• **Problem description**
The records that follow must be repeated verbatim, every one of them.

• **Stored items**

^^^^^^^^

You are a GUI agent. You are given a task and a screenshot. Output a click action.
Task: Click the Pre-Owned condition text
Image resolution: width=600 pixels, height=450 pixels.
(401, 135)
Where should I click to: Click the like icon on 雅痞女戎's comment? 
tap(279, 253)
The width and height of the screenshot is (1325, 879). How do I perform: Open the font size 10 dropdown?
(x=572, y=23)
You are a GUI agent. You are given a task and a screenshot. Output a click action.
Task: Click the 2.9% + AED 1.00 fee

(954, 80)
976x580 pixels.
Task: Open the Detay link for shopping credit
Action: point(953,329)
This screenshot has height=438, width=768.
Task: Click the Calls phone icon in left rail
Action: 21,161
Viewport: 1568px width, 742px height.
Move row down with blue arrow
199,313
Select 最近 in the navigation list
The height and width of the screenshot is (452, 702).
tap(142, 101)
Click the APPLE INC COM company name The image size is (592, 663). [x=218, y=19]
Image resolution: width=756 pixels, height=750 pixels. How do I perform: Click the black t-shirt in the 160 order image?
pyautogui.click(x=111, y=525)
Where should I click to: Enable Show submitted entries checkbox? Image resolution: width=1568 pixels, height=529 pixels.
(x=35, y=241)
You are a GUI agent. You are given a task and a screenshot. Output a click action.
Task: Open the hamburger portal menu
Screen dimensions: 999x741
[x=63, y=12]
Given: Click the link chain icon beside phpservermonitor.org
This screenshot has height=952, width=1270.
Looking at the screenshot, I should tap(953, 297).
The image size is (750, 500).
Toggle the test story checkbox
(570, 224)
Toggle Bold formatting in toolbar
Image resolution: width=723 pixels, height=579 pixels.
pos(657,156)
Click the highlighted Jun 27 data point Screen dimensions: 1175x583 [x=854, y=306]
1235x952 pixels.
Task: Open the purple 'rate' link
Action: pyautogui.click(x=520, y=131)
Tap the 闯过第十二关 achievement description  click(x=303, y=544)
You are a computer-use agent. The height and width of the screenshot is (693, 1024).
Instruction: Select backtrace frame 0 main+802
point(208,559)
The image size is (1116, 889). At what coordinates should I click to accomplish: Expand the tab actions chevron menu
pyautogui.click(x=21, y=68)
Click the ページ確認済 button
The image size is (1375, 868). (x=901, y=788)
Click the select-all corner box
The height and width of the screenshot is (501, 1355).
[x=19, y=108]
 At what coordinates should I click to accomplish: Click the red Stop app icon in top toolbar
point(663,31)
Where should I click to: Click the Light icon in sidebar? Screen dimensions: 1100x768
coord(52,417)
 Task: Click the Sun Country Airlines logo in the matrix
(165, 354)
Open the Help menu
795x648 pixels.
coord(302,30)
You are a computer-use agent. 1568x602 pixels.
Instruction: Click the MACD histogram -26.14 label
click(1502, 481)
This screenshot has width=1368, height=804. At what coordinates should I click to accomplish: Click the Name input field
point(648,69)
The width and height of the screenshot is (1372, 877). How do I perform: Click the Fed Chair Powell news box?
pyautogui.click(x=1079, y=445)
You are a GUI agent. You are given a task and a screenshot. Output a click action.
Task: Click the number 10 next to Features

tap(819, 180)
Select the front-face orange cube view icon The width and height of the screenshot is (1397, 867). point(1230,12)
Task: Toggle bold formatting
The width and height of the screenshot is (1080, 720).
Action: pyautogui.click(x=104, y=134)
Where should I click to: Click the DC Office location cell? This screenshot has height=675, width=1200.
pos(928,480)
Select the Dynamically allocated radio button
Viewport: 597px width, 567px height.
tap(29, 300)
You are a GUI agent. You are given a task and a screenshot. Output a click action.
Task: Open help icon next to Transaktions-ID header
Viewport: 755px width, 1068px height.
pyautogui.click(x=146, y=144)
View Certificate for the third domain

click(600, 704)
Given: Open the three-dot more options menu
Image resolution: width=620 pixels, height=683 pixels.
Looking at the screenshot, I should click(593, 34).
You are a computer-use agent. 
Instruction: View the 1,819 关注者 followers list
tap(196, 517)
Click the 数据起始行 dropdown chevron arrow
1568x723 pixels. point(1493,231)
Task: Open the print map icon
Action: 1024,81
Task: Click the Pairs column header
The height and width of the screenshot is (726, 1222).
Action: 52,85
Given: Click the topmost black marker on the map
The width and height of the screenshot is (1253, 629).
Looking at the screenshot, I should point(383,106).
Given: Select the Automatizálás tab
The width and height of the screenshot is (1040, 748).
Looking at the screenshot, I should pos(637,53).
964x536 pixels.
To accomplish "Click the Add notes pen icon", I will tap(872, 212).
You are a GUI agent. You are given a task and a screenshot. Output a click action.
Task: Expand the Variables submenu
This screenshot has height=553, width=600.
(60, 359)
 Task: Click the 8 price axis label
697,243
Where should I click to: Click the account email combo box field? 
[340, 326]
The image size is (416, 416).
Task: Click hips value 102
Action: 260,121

^^^^^^^^

• **Solved problem**
You are a GUI agent. You are given a task and a screenshot. Output a click action.
Task: Click the Pre-Owned condition text
Image resolution: width=600 pixels, height=450 pixels.
(401, 135)
Where should I click to: Click the like icon on 雅痞女戎's comment? 
tap(279, 253)
The width and height of the screenshot is (1325, 879). How do I perform: Open the font size 10 dropdown?
(x=572, y=23)
You are a GUI agent. You are given a task and a screenshot. Output a click action.
Task: Click the 2.9% + AED 1.00 fee

(954, 80)
976x580 pixels.
Task: Open the Detay link for shopping credit
Action: point(953,329)
This screenshot has height=438, width=768.
Task: Click the Calls phone icon in left rail
Action: 21,161
Viewport: 1568px width, 742px height.
Move row down with blue arrow
199,313
Select 最近 in the navigation list
The height and width of the screenshot is (452, 702).
tap(142, 101)
Click the APPLE INC COM company name The image size is (592, 663). [x=218, y=19]
Image resolution: width=756 pixels, height=750 pixels. How do I perform: Click the black t-shirt in the 160 order image?
pyautogui.click(x=111, y=525)
Where should I click to: Enable Show submitted entries checkbox? Image resolution: width=1568 pixels, height=529 pixels.
(x=35, y=241)
You are a GUI agent. You are given a task and a screenshot. Output a click action.
Task: Open the hamburger portal menu
Screen dimensions: 999x741
[x=63, y=12]
Given: Click the link chain icon beside phpservermonitor.org
This screenshot has height=952, width=1270.
Looking at the screenshot, I should tap(953, 297).
The image size is (750, 500).
Toggle the test story checkbox
(570, 224)
Toggle Bold formatting in toolbar
Image resolution: width=723 pixels, height=579 pixels.
pos(657,156)
Click the highlighted Jun 27 data point Screen dimensions: 1175x583 [x=854, y=306]
1235x952 pixels.
Task: Open the purple 'rate' link
Action: pyautogui.click(x=520, y=131)
Tap the 闯过第十二关 achievement description  click(x=303, y=544)
You are a computer-use agent. The height and width of the screenshot is (693, 1024).
Instruction: Select backtrace frame 0 main+802
point(208,559)
The image size is (1116, 889). At what coordinates should I click to accomplish: Expand the tab actions chevron menu
pyautogui.click(x=21, y=68)
Click the ページ確認済 button
The image size is (1375, 868). (x=901, y=788)
Click the select-all corner box
The height and width of the screenshot is (501, 1355).
[x=19, y=108]
 At what coordinates should I click to accomplish: Click the red Stop app icon in top toolbar
point(663,31)
Where should I click to: Click the Light icon in sidebar? Screen dimensions: 1100x768
coord(52,417)
 Task: Click the Sun Country Airlines logo in the matrix
(165, 354)
Open the Help menu
795x648 pixels.
coord(302,30)
You are a computer-use agent. 1568x602 pixels.
Instruction: Click the MACD histogram -26.14 label
click(1502, 481)
This screenshot has width=1368, height=804. At what coordinates should I click to accomplish: Click the Name input field
point(648,69)
The width and height of the screenshot is (1372, 877). How do I perform: Click the Fed Chair Powell news box?
pyautogui.click(x=1079, y=445)
You are a GUI agent. You are given a task and a screenshot. Output a click action.
Task: Click the number 10 next to Features

tap(819, 180)
Select the front-face orange cube view icon The width and height of the screenshot is (1397, 867). point(1230,12)
Task: Toggle bold formatting
The width and height of the screenshot is (1080, 720).
Action: pyautogui.click(x=104, y=134)
Where should I click to: Click the DC Office location cell? This screenshot has height=675, width=1200.
pos(928,480)
Select the Dynamically allocated radio button
Viewport: 597px width, 567px height.
tap(29, 300)
You are a GUI agent. You are given a task and a screenshot. Output a click action.
Task: Open help icon next to Transaktions-ID header
Viewport: 755px width, 1068px height.
pyautogui.click(x=146, y=144)
View Certificate for the third domain

click(600, 704)
Given: Open the three-dot more options menu
Image resolution: width=620 pixels, height=683 pixels.
Looking at the screenshot, I should click(593, 34).
You are a computer-use agent. 
Instruction: View the 1,819 关注者 followers list
tap(196, 517)
Click the 数据起始行 dropdown chevron arrow
1568x723 pixels. point(1493,231)
Task: Open the print map icon
Action: 1024,81
Task: Click the Pairs column header
The height and width of the screenshot is (726, 1222).
Action: 52,85
Given: Click the topmost black marker on the map
The width and height of the screenshot is (1253, 629).
Looking at the screenshot, I should point(383,106).
Given: Select the Automatizálás tab
The width and height of the screenshot is (1040, 748).
Looking at the screenshot, I should pos(637,53).
964x536 pixels.
To accomplish "Click the Add notes pen icon", I will tap(872, 212).
You are a GUI agent. You are given a task and a screenshot. Output a click action.
Task: Expand the Variables submenu
This screenshot has height=553, width=600.
(60, 359)
 Task: Click the 8 price axis label
697,243
Where should I click to: Click the account email combo box field? 
[340, 326]
The image size is (416, 416).
Task: Click hips value 102
Action: 260,121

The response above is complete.